Page 3 of 3

Re: Some problems on BlueGene/Q

Posted: Fri Nov 22, 2013 10:31 am
by zeph67
Hello Yvan,

No, I don't know about the core files, but I'm gonna ask the admins. It seems to be a listing of problematic memory accesses, but tough to understand.

But I'll first wait for you to run my simple case on the BGQ of EDF.



Thanks a lot & best regards.

Re: Some problems on BlueGene/Q

Posted: Mon Nov 25, 2013 4:31 pm
by Yvan Fournier
Hello,

In the archive of your test case (the one with BGQ/workstation and simple/full combinations), the mesh_input file is missing (it is only a symbolic link, not the target).

I'll try to test once you post it.

Regards,

Yvan

Re: Some problems on BlueGene/Q

Posted: Mon Nov 25, 2013 6:00 pm
by zeph67
Hello Yvan,

Sorry for the mistake. Here are both mesh_input's. I gzip'ed the one for the full case, because the mesh is larger.

Thanks a lot, regards.

Re: Some problems on BlueGene/Q

Posted: Tue Nov 26, 2013 6:17 pm
by Yvan Fournier
Hello,

I still do not understand why you have issues compiling in debug mode, as I was able to reproduce your crash on the simple case in debug mode.

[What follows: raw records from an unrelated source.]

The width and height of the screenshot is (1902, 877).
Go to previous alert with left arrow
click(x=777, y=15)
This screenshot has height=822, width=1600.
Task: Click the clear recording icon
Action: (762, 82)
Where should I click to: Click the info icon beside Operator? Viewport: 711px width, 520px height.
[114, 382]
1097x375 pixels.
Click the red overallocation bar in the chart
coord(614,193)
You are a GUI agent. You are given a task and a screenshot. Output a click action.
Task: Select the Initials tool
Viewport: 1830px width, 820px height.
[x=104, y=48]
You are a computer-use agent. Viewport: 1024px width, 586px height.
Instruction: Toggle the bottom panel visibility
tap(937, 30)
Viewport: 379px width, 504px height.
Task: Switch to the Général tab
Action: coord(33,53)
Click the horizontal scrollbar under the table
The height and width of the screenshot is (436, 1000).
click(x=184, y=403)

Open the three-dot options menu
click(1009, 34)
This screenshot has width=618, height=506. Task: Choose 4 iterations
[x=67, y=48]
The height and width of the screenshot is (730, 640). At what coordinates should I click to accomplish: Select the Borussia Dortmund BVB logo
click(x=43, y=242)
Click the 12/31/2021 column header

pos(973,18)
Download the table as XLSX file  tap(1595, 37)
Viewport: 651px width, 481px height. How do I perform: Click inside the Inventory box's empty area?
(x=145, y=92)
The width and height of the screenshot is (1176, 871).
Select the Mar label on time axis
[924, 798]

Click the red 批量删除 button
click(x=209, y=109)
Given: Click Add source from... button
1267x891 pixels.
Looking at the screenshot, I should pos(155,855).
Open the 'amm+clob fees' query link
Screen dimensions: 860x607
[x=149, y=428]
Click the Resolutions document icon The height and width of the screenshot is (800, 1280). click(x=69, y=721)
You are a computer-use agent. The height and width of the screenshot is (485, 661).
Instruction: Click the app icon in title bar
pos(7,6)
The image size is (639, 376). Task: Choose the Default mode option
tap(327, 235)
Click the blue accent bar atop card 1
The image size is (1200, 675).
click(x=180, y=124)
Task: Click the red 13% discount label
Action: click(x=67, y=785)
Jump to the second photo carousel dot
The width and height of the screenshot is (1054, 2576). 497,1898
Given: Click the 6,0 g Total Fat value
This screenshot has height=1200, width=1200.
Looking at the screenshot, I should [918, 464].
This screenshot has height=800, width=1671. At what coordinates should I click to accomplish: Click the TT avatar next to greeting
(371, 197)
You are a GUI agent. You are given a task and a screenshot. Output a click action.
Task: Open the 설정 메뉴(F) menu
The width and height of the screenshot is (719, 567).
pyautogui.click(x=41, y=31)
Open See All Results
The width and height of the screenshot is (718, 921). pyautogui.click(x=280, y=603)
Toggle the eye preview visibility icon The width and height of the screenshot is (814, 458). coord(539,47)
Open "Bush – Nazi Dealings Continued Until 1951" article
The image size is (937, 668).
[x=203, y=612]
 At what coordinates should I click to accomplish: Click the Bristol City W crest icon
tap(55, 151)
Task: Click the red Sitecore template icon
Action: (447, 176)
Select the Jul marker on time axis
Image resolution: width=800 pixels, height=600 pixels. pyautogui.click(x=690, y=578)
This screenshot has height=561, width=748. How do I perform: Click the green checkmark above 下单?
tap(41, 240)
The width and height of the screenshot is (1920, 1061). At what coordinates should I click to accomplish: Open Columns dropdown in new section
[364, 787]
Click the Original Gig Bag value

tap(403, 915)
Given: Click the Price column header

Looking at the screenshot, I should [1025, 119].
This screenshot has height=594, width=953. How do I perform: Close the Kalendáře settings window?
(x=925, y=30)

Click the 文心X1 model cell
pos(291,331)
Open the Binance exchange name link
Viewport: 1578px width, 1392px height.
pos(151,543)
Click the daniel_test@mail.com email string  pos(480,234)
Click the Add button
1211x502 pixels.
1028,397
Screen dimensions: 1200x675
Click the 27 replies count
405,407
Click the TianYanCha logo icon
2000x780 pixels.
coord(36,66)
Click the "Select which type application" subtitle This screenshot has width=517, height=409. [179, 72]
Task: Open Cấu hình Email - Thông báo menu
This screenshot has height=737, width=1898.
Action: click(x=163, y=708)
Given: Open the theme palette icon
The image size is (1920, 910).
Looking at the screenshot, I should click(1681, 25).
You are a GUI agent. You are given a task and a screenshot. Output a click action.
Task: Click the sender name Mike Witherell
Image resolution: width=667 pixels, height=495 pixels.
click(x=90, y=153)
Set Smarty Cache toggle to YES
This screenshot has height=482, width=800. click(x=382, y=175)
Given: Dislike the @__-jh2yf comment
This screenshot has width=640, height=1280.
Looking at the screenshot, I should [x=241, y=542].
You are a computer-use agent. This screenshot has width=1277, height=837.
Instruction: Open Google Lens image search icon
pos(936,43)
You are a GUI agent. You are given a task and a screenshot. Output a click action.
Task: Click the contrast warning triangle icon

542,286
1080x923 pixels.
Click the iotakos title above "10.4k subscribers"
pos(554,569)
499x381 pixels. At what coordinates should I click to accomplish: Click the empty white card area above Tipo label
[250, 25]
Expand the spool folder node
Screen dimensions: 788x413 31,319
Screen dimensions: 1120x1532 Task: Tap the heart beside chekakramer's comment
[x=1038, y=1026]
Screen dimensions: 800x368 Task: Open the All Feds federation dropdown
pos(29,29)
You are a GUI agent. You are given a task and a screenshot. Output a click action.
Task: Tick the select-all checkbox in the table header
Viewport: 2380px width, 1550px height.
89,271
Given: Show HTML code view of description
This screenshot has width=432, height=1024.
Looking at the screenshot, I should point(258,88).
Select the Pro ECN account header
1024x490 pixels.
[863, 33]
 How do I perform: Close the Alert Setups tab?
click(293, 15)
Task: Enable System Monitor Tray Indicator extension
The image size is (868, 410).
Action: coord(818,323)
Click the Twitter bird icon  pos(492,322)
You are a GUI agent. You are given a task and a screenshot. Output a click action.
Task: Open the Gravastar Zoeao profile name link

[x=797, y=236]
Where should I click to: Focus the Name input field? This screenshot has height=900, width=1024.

The crash seems to be due to the way the XL Fortran compiler handles pointers assigned to null() with arguments of Fortran routines with no explicit interfaces, and I am not going to check if this is an issue with the compiler or an unspecified aspect of the Fortran standard, as we are (very progressively) moving to C anyways.

A workaround, which is ugly, but seems safe, is to map unused pointers to a small non-null target array (actually, it breaks Fortran's non-aliasing rule, but only for unused arrays).

I'll push this type of "precautionary" syntax change in trunk, 3.1, and 3.0, so upcoming versions 3.2.0, 3.1.1, and 3.0.2 (very soon) will include the fixes.

In the meantime, you can try using the attached file in your user subroutines.

Regards,

Yvan

Re: Some problems on BlueGene/Q

Posted: Wed Nov 27, 2013 2:15 pm
by zeph67
Hello Yvan,

Finally it seems working, for both cases, with just your modified turrij.f90 . The manipulation you did in turrij.f90, is it to be reproduced in other routines ?
Should I also try to re-build CS for the compute nodes, with differents combinations of mpicc's, bgxlf's, as long as it doesn't work ? I remember I've tried that on several combinations, but maybe not all.

The failure of the debug build, on the BG/Q, also remains a mystery for me.

A lot of thanks !

Best regards,
Christophe